- [Directions]: Extract every line of text from the records below, reproducing each one exactly and omitting the pictures.

- [Records for the exercise]:

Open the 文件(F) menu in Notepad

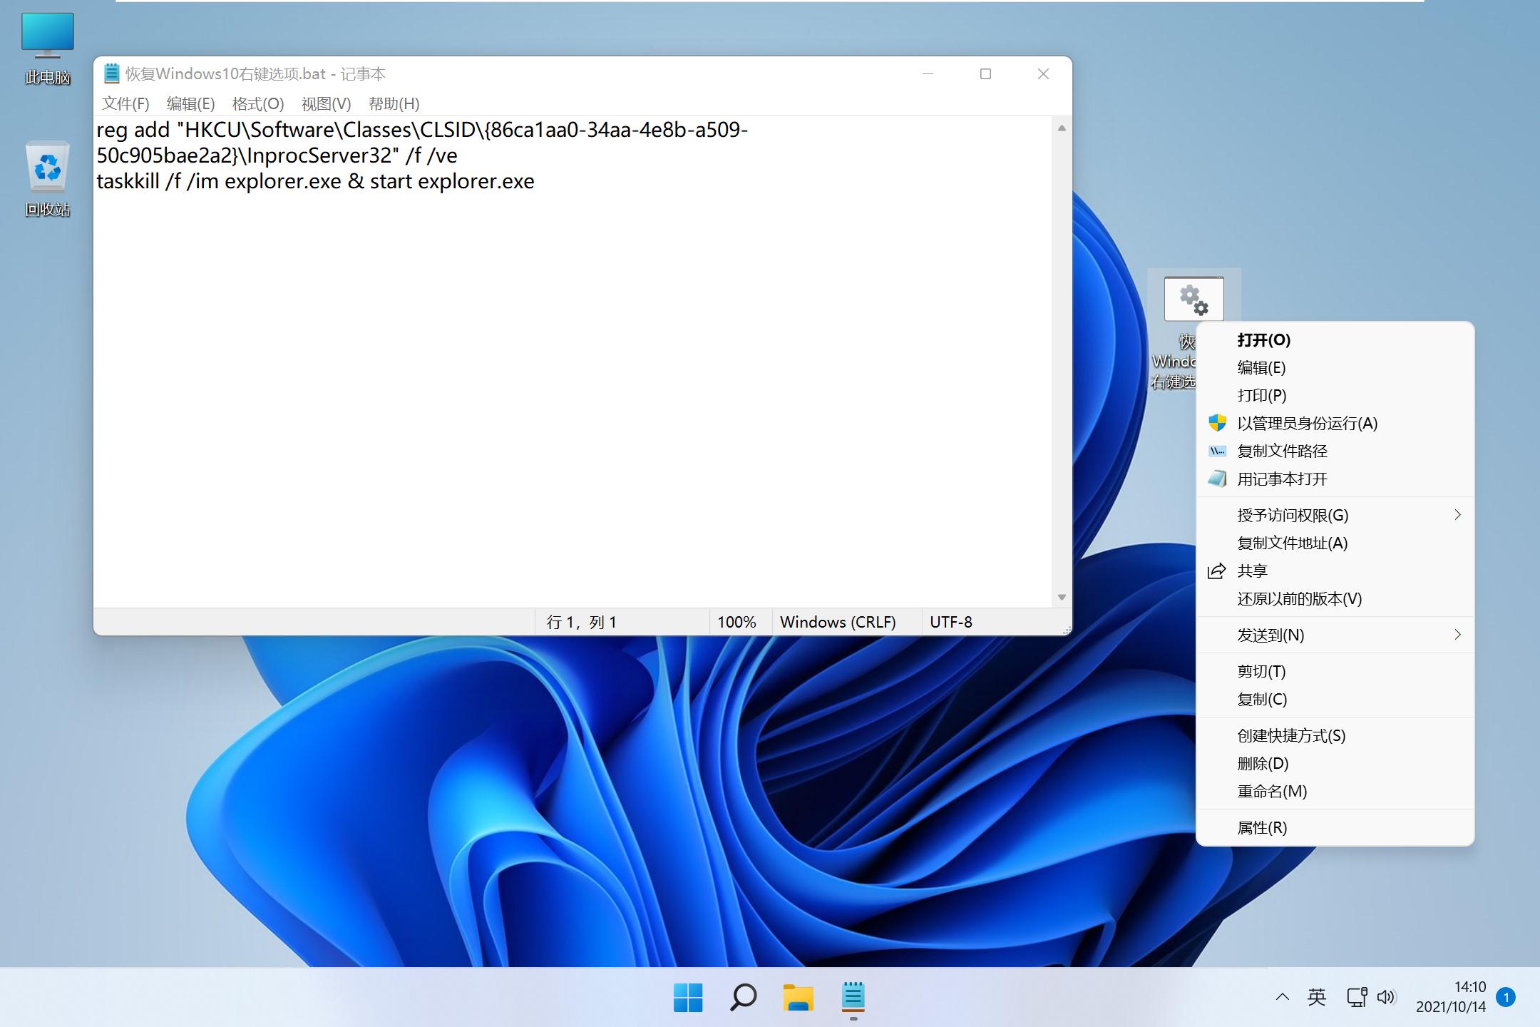pos(125,104)
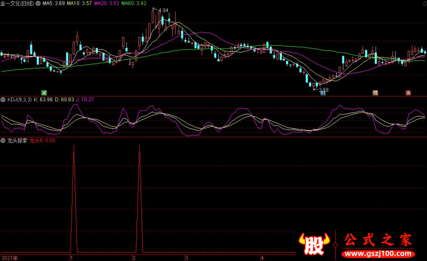Click month 3 on the time axis
The height and width of the screenshot is (261, 427).
[x=186, y=258]
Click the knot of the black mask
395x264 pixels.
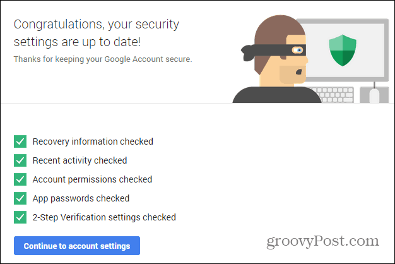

- [The solution]:
Open the 文件(F) menu in Notepad

pos(125,104)
Click month 3 on the time axis
The height and width of the screenshot is (261, 427).
[x=186, y=258]
Click the knot of the black mask
395x264 pixels.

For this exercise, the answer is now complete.